Article |
What could enjoy the Mandate of Heaven more than an autopoietic truth system offensive to all prestigious consensus and immune to human manipulation?

Personally, I find the store-of-value interpretation convincing.

“Gold but updated for a digital civilization” strikes me as a perfectly reasonable way for Bitcoin to become worth at least as much as the gold market, and stay there. Critics say gold works because it is useful in other ways, and it’s desirable as jewelry, etc., but I think that’s wrong. Gold can be useful and it can be beautiful to wear but it’s market value exceeds what can be attributed to all of that. In other words, it has a premium as a store of value.

There is demand for store of value. Gold absorbed that demand for a long time because it was once the best technology for that purpose, plus the network effect of belief.

Holding blocks of gold is idiotic today, whereas a digital version is just obviously more desirable. I think this alone justifies a sustainably higher value for Bitcoin.

But add to that the political aspect, which is generally not discussed because Bitcoin proponents like to promote it’s “objectivity” and they want to be embraced by institutional finance, etc.

Nonetheless, among the productive and low-time-preference elite in any society, there is demand for a hard money system. You can’t force a democratic government to stay on the gold standard, but if there could exist a global monetary standard which is game-theoretically tamper-proof after it hits a certain level of value, the productive faction in society will “vote” for this. Currently, they’re getting fleeced by a deranged, bureaucratic system of generalized lying. Bitcoin is, ultimately, a self-enforcing truth system—a highly limited and specific one, but nonetheless.

I therefore see Bitcoin as partially a technological innovation that merely improves on gold—I find this logical and already demonstrated—but also as a global political movement composed of hard-working truth-preferrers “voting” to install it as a new global monetary standard.

The popular idea that Bitcoin is for criminals does not make sense. Far more criminal activity is conducted with USD; there have been many well documented cases of our big banks facilitating criminal activity through USD. Bitcoin is not desirable for criminals: It’s a public record of transactions, and “mixers” like Tornado Cash (which create obfuscation for transactions) have been destroyed brutally in the courts thus far.

Most of my wealth (not much, to be fair!) is stored in crypto, and about 70% that is in Bitcoin. Has been since about 3 years ago. I understand that’s risky, but in my view, after 15 years Bitcoin is derisked enough for me, personally. Perhaps I am biased temperamentally—it’s possible that I’m wrong due to my strong desire to be living through an epochal technological transition, but hey—I’m willing to bet that we are.

Data provided |
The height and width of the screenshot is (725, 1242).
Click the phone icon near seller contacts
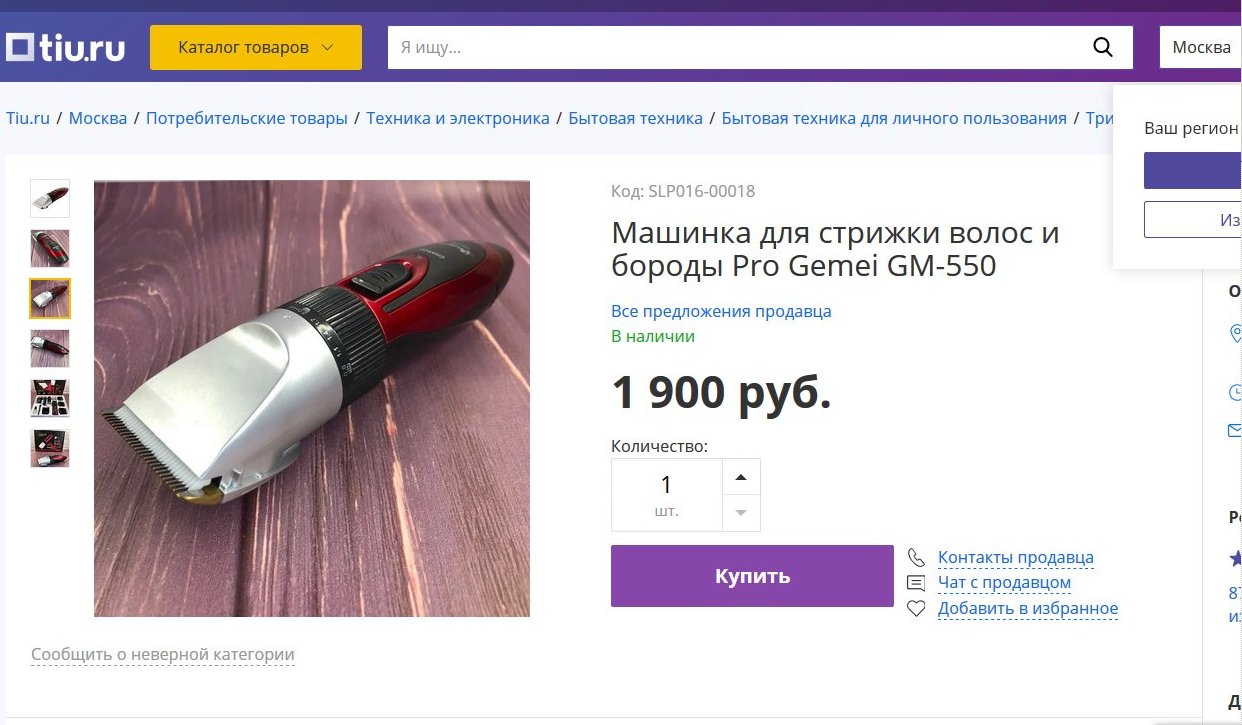[916, 557]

The tasks |
1 > In the Bitcoin essay, which mixer is named as having been destroyed in the courts?
2 > Write out the Bitcoin essay from "Personally, I find" to "a store of value.".

Results of the tasks |
1 > Tornado Cash

2 >
Personally, I find the store-of-value interpretation convincing.

“Gold but updated for a digital civilization” strikes me as a perfectly reasonable way for Bitcoin to become worth at least as much as the gold market, and stay there. Critics say gold works because it is useful in other ways, and it’s desirable as jewelry, etc., but I think that’s wrong. Gold can be useful and it can be beautiful to wear but it’s market value exceeds what can be attributed to all of that. In other words, it has a premium as a store of value.